== Текст задания ==
################

Кроме того, Бурачек назначил Иениша старшим перехода.
Вполне возможно, что это письмо непосредственного начальника и приказ о назначении его старшим перехода окончательно подтолкнуло Иениша к тому, чтобы, несмотря на свое крайне тяжелое состояние, остаться на командирском мостике. Для понимания такого решения следует знать специфику морской службы на Балтике в тот период, а также ситуацию, сложившуюся на «Русалке». Кораблей в то время в боевом строю было еще относительно не много, а офицеров, наоборот, имелся значительный перекомплект. В связи с этим многие из них служили на более низких должностях, чем были достойны по опыту и выслуге, как, например, старший офицер «Русалки» Протопопов, бывший однокашником Иениша по выпуску из Морского корпуса. К тому же возвращение Учебно-артиллерийского отряда в Кронштадт представляло собой особо торжественный момент всей морской кампании. К нему было приковано всеобщее внимание. Пришедшие корабли встречал главный командир Кронштадта, и отсутствие Иениша на командирском мостике могло для него означать почти автоматическое назначение на его место в следующую кампанию хорошо подготовленного старшего офицера. Поэтому естественно желание командира «Русалки», несмотря на тяжелую болезнь, оставаться на своем посту, хотя бы номинально. Тем более что на броненосце имелся вполне подготовленный врач, да и весь переход должен был занять не более трех суток.

################

== Исходные данные ==
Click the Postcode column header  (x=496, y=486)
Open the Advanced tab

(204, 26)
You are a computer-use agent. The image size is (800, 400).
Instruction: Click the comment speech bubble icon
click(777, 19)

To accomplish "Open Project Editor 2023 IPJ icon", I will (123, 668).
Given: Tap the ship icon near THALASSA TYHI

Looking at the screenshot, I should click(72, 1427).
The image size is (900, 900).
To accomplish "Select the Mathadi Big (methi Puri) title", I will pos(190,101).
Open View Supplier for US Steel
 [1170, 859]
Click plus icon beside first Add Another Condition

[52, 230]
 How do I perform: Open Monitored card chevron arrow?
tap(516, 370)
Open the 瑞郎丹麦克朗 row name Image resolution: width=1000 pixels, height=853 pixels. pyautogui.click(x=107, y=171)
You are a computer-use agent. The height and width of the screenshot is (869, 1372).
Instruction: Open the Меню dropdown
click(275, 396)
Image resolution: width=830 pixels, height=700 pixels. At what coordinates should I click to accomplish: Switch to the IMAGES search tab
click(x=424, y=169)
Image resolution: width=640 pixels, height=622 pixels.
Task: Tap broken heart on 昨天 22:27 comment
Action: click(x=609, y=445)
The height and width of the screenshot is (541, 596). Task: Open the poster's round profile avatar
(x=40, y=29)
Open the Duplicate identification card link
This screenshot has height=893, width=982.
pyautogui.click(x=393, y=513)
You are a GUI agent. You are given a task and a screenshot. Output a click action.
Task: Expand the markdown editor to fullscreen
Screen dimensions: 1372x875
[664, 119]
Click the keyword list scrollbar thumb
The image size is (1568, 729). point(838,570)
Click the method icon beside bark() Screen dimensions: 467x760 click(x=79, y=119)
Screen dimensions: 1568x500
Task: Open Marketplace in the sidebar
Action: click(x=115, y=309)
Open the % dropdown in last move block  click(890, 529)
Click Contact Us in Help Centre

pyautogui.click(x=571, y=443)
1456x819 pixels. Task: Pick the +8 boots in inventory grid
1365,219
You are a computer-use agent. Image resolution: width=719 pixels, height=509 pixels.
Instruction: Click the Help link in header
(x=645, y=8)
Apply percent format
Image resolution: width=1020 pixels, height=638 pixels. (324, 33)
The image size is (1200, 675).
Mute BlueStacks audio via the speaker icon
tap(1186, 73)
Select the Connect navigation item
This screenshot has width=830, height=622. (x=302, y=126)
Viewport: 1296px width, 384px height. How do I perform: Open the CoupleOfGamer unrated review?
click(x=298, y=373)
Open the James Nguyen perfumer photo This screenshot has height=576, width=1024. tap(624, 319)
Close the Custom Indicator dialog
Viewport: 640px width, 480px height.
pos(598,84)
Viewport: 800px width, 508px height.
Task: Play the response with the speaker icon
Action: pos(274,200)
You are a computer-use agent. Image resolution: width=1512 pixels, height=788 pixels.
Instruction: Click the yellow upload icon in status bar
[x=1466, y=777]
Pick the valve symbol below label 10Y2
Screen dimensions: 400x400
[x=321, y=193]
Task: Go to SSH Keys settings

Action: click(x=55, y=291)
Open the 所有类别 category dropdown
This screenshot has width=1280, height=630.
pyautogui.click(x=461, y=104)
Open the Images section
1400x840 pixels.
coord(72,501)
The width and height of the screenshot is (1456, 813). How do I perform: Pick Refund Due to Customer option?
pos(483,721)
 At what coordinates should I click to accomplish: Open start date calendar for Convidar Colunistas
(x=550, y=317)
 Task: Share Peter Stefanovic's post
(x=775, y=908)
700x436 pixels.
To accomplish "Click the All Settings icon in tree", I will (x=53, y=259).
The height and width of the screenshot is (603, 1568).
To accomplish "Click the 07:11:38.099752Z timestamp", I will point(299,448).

################

== Цель задания ==
Перепишите целиком, слово в слово, приведенный выше текст о командире «Русалки» Иенише.

== Результат ==
Кроме того, Бурачек назначил Иениша старшим перехода.
Вполне возможно, что это письмо непосредственного начальника и приказ о назначении его старшим перехода окончательно подтолкнуло Иениша к тому, чтобы, несмотря на свое крайне тяжелое состояние, остаться на командирском мостике. Для понимания такого решения следует знать специфику морской службы на Балтике в тот период, а также ситуацию, сложившуюся на «Русалке». Кораблей в то время в боевом строю было еще относительно не много, а офицеров, наоборот, имелся значительный перекомплект. В связи с этим многие из них служили на более низких должностях, чем были достойны по опыту и выслуге, как, например, старший офицер «Русалки» Протопопов, бывший однокашником Иениша по выпуску из Морского корпуса. К тому же возвращение Учебно-артиллерийского отряда в Кронштадт представляло собой особо торжественный момент всей морской кампании. К нему было приковано всеобщее внимание. Пришедшие корабли встречал главный командир Кронштадта, и отсутствие Иениша на командирском мостике могло для него означать почти автоматическое назначение на его место в следующую кампанию хорошо подготовленного старшего офицера. Поэтому естественно желание командира «Русалки», несмотря на тяжелую болезнь, оставаться на своем посту, хотя бы номинально. Тем более что на броненосце имелся вполне подготовленный врач, да и весь переход должен был занять не более трех суток.